#### [Tasks to carry out]
1. According to the carbon sequestration text, which methods are the only ones that have so far been applied to carbon storage?
2. Carry on with the carbon sequestration text from the point where it stops.

#### [Source text]
* * * * * * *

WDA Consultants Inc. - Carbon Sequestration



why

... and how should one apply Hydrogeological Methods and Hubbert’s Force Potential to Carbon Storage?

To date, only the methods of reservoir engineering and geophysics have been applied to carbon storage. Reservoir engineering is based upon Continuum Mechanics and does therefore not take into account some of the basic physical principles, such as Hubbert's Force Potential. Hubbert's (1940) "rigorous treatise consolidated the scientific basis of groundwater hydrology within the general theory of hydrodynamics" (J.J. de Vries, 2007). Hubbert's Force Potential also applies to the migration of CO2 stored in the subsurface. Hence, the methods of advanced hydrogeology (role of fresh water force fields, deep-penetrating regional groundwater flow systems and monitoring) are essential in predicting the migration behaviour of sequestered CO2. In general, the methods of reservoir engineering, while successful economically in producing hydrocarbons, are confined to the immediate area of petroleum reservoirs, while hydrogeological methods deal with the fluid flow in all of the subsurface.

* * * * * * *

#### [Data lines]

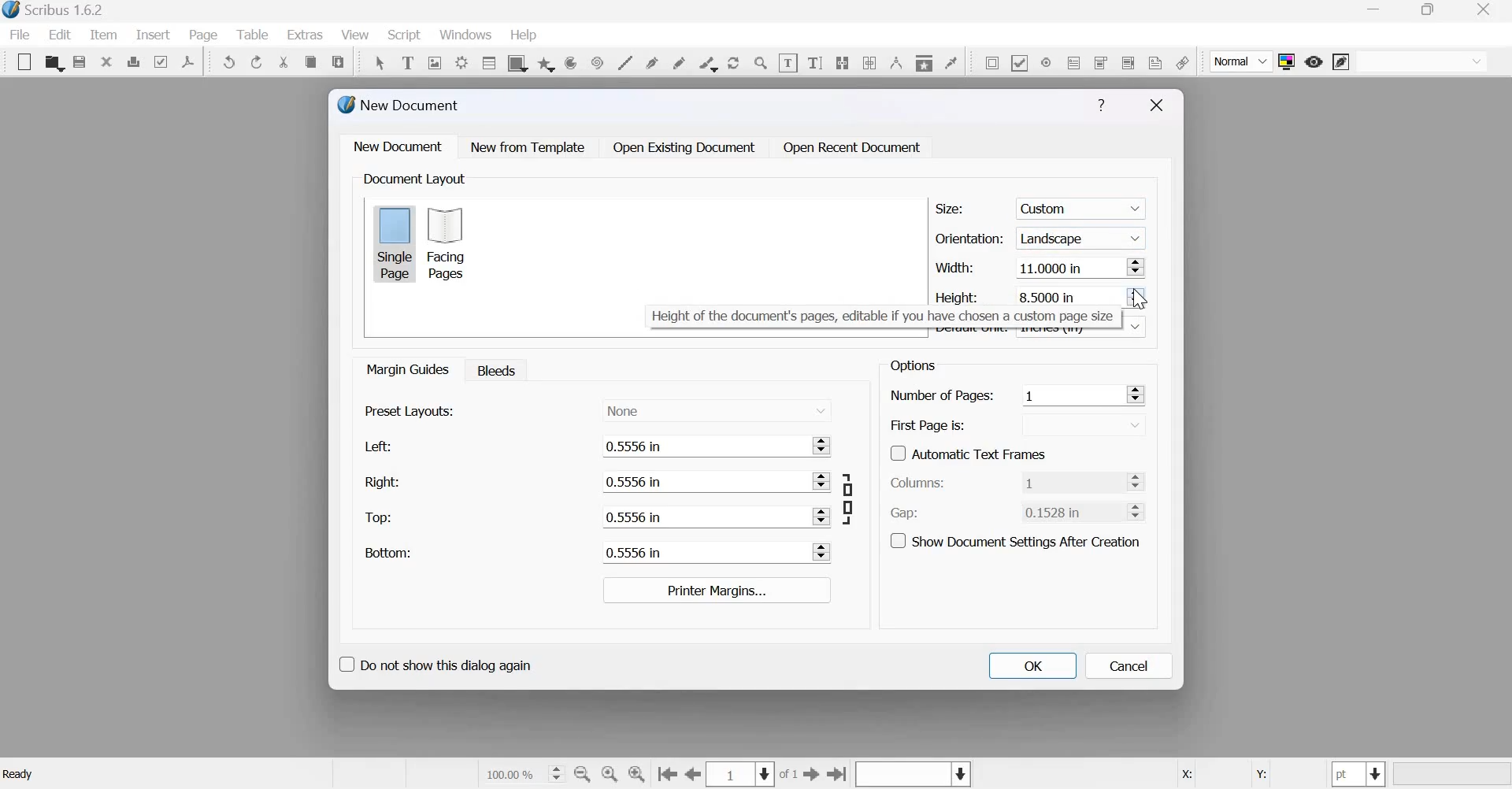 This screenshot has height=789, width=1512. What do you see at coordinates (1359, 774) in the screenshot?
I see `select the current unit` at bounding box center [1359, 774].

* * * * * * *

#### [Expected results]
1. Reservoir engineering and geophysics.

2.
The primer "Applying Hydrogeological Methods and Hubbert’s Force Potential to Carbon Storage" works out the different approaches used by reservoir engineering on the one hand, and advanced hydrogeology (using Hubbert's Force Potential) on the other, and shows why and how these hydrogeological methods are essential in predicting the migration behaviour of CO2 in the subsurface. To avoid a lengthy download and to ease, for the undecided, the assessment of the significance of the primer for anybody interested in geologic storage of CO2, we provide the Introduction and Explanations portion of the primer as an independent download.

To emphasize the central role 'buoyancy' and so-called 'buoyancy forces' play in carbon sequestration, we have also provided a copy of a paper entitled "Physical Processes in Geological Carbon Storage". It presents physical causality to explain and apply buoyancy in subsurface flow and introduces potential applications within carbon sequestration, boundary conditions for long-range groundwater flow systems at the Weyburn, Zama, and Wadamun CO2 sequestrations sites, and establishes that the Sleipner site in the North Sea has hydrostatic conditions and cannot be taken as an example for CO2 migration at on-shore sites.

The December 21st, 2009 version of the aforementioned paper "Physical Processes in Geological Carbon Storage" was reviewed in an unsolicited fashion by E. O. Frind of the University of Waterloo and J. W. Molson of Laval University. The review also contained a series of mathematical flow models which confirmed the existence of Buoyancy Reversal, which had been previously derived theoretically by Weyer, 1978, and confirmed by field data referred to in the "Physical Processes in Geological Carbon Storage" paper.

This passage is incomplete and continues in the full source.